It was suddenly easy to imagine that Serian knew how hidden things should be carried because he had carried one himself.

That thought Icarus locked away at once.

Useful. But unproven.

"What would have satisfied you?" he asked.

Serian gave the question the attention of a man deciding how much of a blade to show.

"Recognition," he said.

A small word.

A dangerous one.

Icarus lowered his gaze to the sunlit floor between them, buying himself another heartbeat to think.

Recognition of what?

Not the Verse. That much he knew. Serian's line of thought moved too cleanly through the body for that.

Then what?

Lineage, perhaps. Inheritance. Something from Seraphine's side. Some hidden, half-spoken power of blood and bodily dominion he had never touched because it had never been his — at least, not truly.

Not yet.

He did not know the shape of it.

But Serian, clearly, knew enough to test for its outline.

So Icarus gave him the nearest thing to truth he could afford.

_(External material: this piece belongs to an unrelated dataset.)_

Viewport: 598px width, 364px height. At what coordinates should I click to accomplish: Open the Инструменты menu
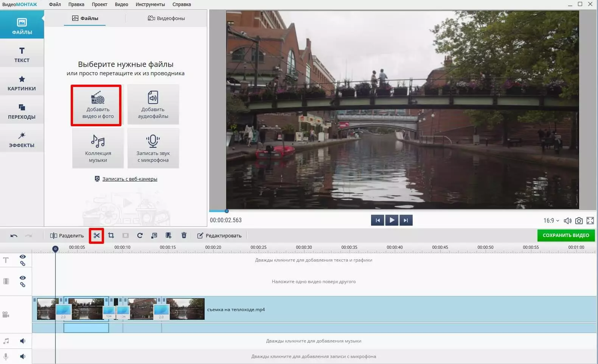tap(150, 5)
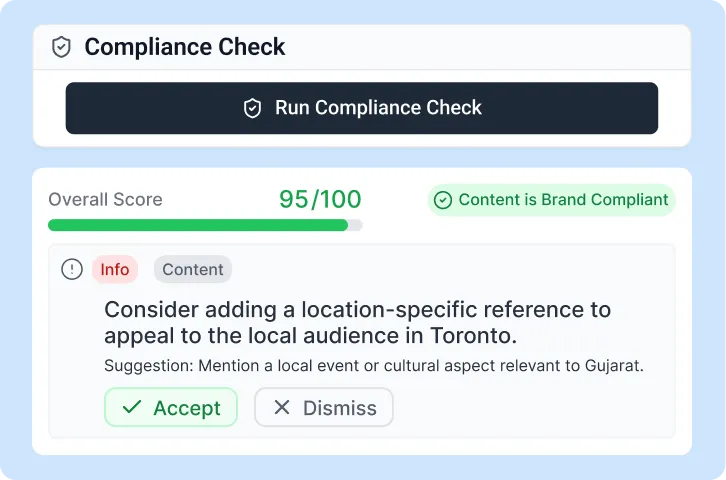Run the compliance check

click(362, 108)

"Recognition," he said softly, "is difficult when a thing arrives in pain."

Serian watched him without blinking.

"And did it?"

Icarus let the silence answer first.

Then: "Would you have preferred I called for healers?"

A dangerous deflection. Not refusal. Not admission.

Serian's eyes narrowed by a fraction — not in anger, but in thought.

"No," he said. "Healers would have complicated it."

It.

Again the careful distance from naming.

He knows enough to avoid certainty, Icarus thought. Or enough to fear it.

"Then we agree," Icarus said. "Silence was useful."

"For the house," Serian replied. "Perhaps."

"And for you?"

That drew a pause longer than the rest.

When Serian answered, his tone had shifted again — still composed, but now carrying the faintest trace of something more private.

"If it was nothing," he said, "then silence spared you embarrassment."

Icarus held his gaze.

"And if it was something?"

Serian's mouth flattened almost into seriousness.

"Then silence spared you notice."

The line settled between them like dust after a struck blow.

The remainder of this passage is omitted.